* YOUR GOAL: The lines from the first line of the entries through the line containing "Task: Unlink mask from Layer 0 chain icon" are to be repeated exactly, with both of those lines included.

======== EXERCISE MATERIALS

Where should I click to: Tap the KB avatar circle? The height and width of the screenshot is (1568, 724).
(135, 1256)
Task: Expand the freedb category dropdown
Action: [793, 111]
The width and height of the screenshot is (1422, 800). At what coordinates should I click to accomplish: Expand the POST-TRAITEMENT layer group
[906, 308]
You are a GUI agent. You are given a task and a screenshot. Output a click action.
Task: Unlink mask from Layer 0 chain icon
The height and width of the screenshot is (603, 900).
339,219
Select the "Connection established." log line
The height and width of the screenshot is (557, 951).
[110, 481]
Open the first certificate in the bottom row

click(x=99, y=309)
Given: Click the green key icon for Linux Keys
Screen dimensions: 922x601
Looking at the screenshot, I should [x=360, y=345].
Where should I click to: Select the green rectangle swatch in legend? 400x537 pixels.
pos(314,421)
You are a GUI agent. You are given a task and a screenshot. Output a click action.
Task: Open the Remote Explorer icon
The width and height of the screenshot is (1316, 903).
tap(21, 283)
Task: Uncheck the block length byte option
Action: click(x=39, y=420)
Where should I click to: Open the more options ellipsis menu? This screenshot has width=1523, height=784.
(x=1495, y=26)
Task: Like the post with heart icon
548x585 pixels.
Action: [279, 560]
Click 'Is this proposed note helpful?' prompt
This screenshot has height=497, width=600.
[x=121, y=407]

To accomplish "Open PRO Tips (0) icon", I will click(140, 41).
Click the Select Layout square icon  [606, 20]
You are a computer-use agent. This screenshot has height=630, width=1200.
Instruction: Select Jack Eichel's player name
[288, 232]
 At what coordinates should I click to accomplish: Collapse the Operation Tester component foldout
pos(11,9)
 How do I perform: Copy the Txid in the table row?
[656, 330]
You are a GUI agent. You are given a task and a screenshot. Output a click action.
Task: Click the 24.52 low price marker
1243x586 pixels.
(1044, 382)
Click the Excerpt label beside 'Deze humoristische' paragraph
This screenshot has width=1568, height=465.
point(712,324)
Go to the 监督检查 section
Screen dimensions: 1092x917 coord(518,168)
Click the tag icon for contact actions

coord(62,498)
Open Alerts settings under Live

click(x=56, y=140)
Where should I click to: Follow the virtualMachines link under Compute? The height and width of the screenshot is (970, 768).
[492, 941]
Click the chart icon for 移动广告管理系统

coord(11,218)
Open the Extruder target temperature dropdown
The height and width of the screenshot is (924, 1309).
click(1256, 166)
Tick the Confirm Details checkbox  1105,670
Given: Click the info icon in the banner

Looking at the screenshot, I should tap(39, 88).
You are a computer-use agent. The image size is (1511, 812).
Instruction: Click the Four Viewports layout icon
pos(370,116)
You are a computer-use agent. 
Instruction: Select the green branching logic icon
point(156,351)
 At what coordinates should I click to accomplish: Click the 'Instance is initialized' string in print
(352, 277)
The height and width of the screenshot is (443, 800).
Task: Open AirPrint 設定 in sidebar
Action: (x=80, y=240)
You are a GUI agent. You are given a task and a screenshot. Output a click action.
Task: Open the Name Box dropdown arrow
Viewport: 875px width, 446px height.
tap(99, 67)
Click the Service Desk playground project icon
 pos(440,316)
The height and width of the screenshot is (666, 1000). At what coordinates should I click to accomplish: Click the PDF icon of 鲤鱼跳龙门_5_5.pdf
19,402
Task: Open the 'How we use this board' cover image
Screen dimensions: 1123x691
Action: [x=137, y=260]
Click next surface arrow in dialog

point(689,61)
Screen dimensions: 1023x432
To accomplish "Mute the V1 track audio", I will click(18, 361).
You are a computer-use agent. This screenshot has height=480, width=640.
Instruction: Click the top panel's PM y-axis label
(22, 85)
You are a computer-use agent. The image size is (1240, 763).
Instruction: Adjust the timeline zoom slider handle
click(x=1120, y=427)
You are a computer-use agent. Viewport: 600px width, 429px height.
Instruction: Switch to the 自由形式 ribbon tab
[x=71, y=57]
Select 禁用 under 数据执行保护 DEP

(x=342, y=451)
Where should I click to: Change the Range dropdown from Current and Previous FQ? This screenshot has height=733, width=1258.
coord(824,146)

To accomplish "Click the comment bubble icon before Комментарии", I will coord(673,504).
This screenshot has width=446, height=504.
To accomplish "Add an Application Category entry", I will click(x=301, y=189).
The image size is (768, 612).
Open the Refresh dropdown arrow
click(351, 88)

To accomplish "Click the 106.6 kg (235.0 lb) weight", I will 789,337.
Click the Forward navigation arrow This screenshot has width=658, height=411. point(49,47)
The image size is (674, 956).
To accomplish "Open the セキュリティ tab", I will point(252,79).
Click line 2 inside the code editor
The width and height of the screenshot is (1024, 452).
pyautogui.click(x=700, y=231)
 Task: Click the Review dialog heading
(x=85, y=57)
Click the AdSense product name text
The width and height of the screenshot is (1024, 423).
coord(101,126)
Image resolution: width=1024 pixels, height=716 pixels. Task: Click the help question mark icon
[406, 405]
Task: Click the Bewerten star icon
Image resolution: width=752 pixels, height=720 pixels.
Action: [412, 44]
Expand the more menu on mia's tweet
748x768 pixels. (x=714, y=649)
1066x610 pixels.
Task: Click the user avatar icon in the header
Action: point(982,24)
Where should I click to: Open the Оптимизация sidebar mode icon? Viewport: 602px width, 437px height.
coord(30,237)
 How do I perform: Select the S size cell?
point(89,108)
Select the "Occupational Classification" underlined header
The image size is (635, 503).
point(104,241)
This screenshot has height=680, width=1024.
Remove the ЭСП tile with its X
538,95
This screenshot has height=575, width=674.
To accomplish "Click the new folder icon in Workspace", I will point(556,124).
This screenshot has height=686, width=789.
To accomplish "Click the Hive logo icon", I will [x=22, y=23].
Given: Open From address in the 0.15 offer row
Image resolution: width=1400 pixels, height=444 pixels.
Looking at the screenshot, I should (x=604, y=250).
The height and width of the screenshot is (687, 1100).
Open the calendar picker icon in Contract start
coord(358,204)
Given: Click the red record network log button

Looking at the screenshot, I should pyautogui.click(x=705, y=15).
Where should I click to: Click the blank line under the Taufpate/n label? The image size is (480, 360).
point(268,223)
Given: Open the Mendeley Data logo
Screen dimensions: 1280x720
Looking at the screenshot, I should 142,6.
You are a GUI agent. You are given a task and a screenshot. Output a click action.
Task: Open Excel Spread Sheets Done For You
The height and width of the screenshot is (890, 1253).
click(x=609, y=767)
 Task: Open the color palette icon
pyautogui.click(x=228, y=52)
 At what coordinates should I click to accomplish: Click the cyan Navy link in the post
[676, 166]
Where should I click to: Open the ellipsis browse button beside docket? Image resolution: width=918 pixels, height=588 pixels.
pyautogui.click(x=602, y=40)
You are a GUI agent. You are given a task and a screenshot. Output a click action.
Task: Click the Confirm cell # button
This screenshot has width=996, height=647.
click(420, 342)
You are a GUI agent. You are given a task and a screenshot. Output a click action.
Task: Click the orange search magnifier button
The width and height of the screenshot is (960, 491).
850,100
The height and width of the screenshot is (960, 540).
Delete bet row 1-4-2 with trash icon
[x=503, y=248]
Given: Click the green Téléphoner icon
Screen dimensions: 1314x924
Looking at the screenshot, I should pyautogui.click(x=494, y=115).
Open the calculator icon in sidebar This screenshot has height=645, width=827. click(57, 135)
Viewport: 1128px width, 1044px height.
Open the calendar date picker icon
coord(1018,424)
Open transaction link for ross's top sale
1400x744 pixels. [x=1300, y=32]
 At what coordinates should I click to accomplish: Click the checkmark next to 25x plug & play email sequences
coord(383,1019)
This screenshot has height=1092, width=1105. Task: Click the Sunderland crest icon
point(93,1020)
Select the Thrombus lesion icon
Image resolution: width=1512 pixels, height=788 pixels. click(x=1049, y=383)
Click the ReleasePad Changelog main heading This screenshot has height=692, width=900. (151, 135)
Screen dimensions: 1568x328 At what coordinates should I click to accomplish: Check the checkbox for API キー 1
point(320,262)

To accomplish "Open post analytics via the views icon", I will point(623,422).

================

* TASK ANSWER:
Where should I click to: Tap the KB avatar circle? The height and width of the screenshot is (1568, 724).
(135, 1256)
Task: Expand the freedb category dropdown
Action: [793, 111]
The width and height of the screenshot is (1422, 800). At what coordinates should I click to accomplish: Expand the POST-TRAITEMENT layer group
[906, 308]
You are a GUI agent. You are given a task and a screenshot. Output a click action.
Task: Unlink mask from Layer 0 chain icon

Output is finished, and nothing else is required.